Cosa propone la petizione? Di aprire nuovi indirizzi scolastici ad Olbia per rispondere alle richieste del territorio, ma soprattutto dei ragazzi. Gli indirizzi proposti sono il Nautico, il Liceo Musicale, il Liceo Scientifico a indirizzo Sportivo, l’indirizzo Agroalimentare indirizzato sulla produzione e trasformazione.

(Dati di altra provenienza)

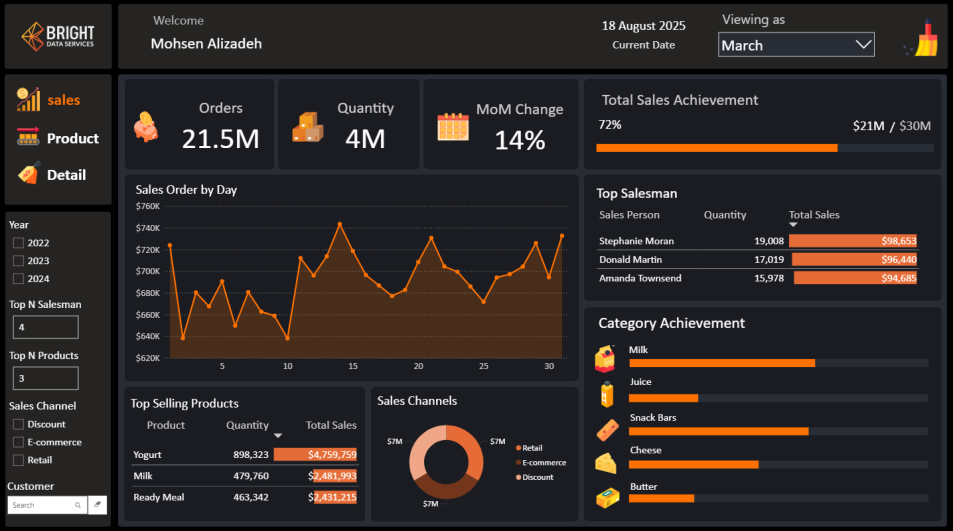The image size is (953, 531).
Task: Click the Bright Data Services logo
Action: coord(59,37)
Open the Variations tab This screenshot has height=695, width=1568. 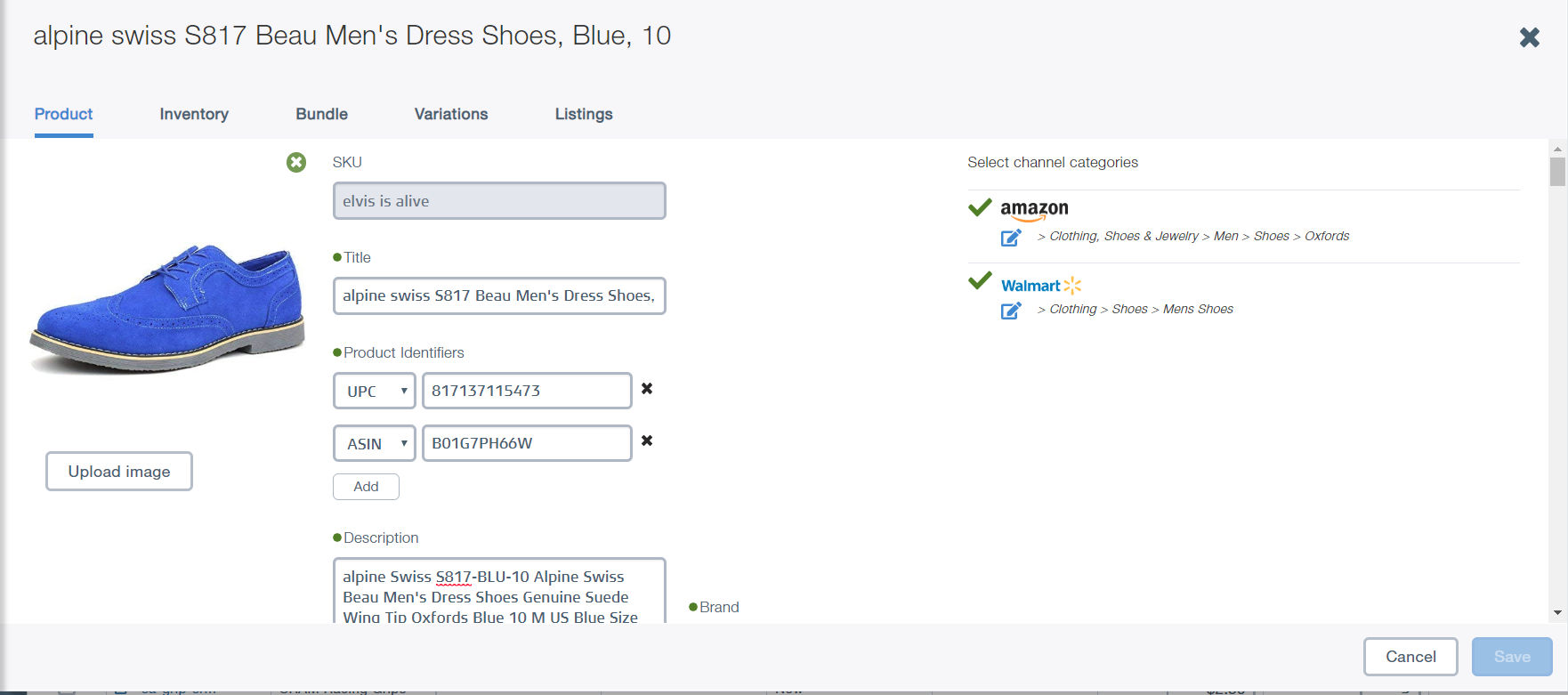point(451,114)

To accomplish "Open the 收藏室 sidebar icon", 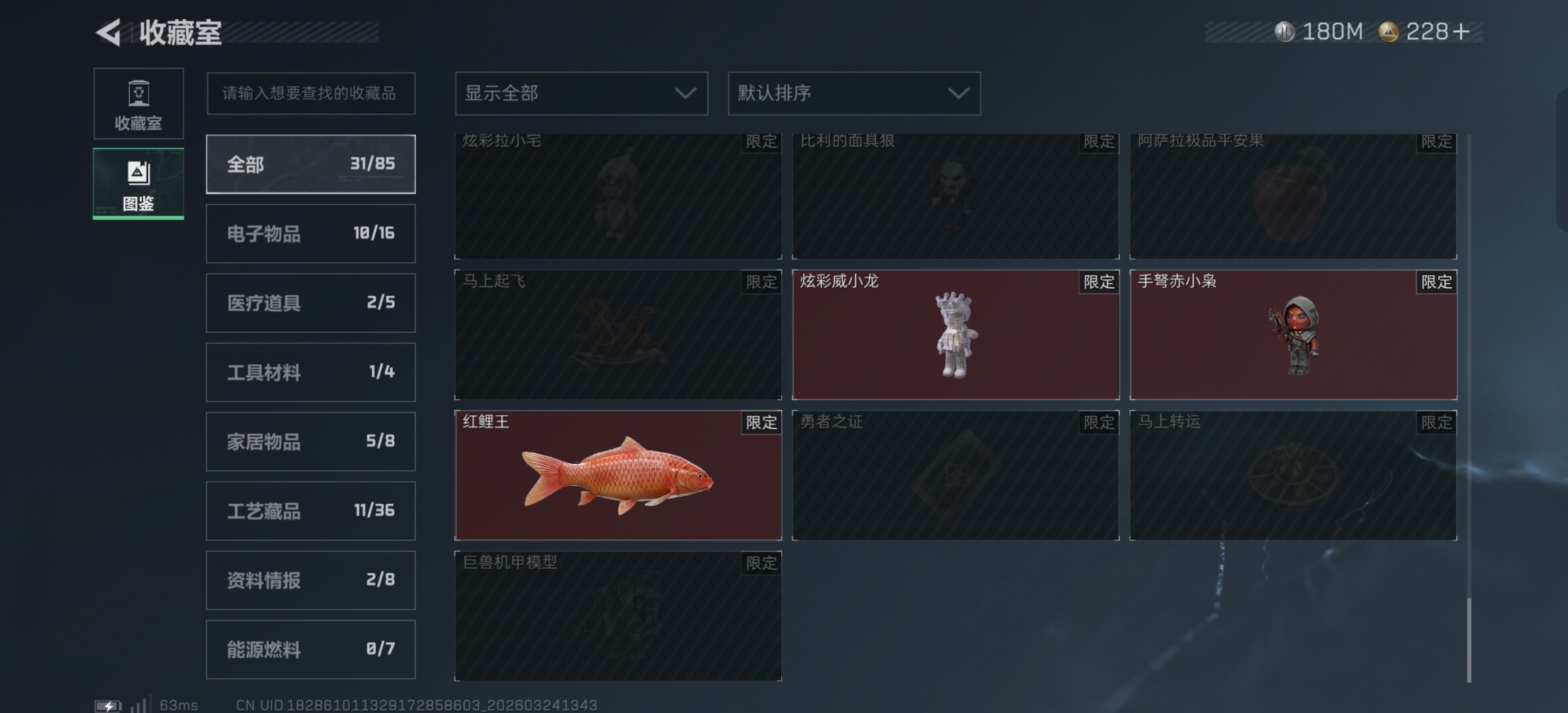I will pos(139,104).
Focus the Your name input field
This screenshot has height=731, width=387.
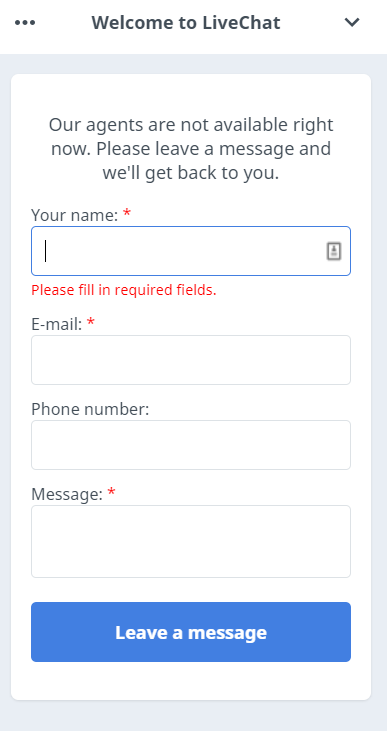pyautogui.click(x=191, y=251)
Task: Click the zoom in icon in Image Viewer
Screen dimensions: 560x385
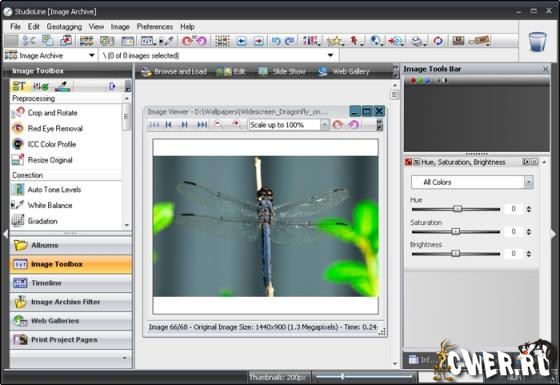Action: (236, 124)
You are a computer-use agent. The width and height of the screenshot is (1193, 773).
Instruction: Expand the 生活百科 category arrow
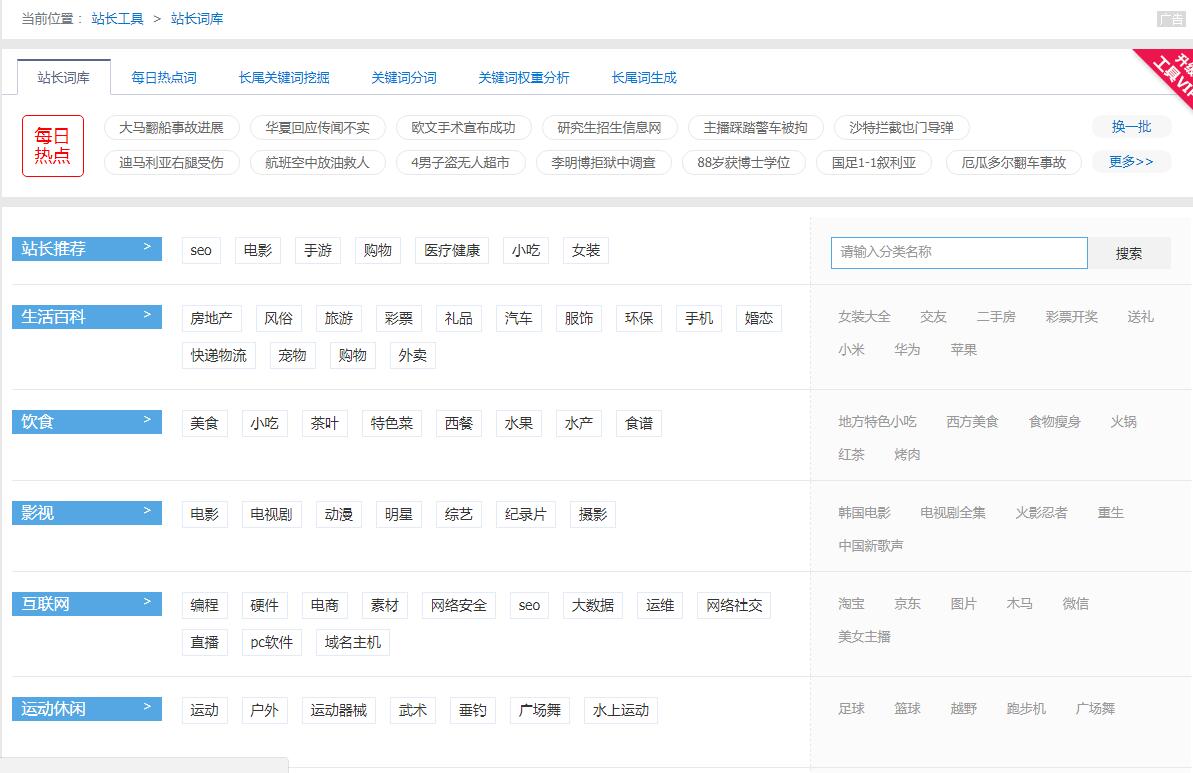(x=146, y=317)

Durante la presentazione non è però mancata una nota polemica. Una mamma, Silvia Putzu, ha fatto notare che il problema non è solo delle superiori. “Stiamo parlando delle superiori – ha detto la signora Putzu -, ma ci rendiamo conto che non ci sono posti negli asili e nelle elementari? Le mamme sono costrette a rimanere a casa e non lavorare“. Il problema sollevato dalla signora Putzu è molto importante e coinvolge centinaia di famiglie olbiesi. Chi ha le possibilità economiche non rinuncia all’asilo e paga la retta nelle scuole private. Ma chi non ha abbastanza risorse economiche è costretto a fare una “scelta di vita” rinunciando a posti di lavoro per stare dietro ai figli. Questo è un problema che tocca principalmente le donne anche a causa di retaggi culturali che demandano la cura dei figli all’universo femminile. E sono proprio le donne a pagare il prezzo maggiore di questa “cultura”. A rispondere alla signora Putzu è stato Franco Dore, docente del Liceo Scientifico e delegato della Cgil. Il professor Dore, difendendo ovviamente la petizione, ha però dato sostanzialmente ragione alla signora Putzu. “Non tutti sanno che l’anno scorso – ha detto il professor Dore – un circolo di Olbia ha restituito le classi all’ispettorato perché non c’erano abbastanza aule“. Insomma, i bambini ci sono, i docenti anche, ma a mancare sono le strutture fisiche: le scuole e le aule.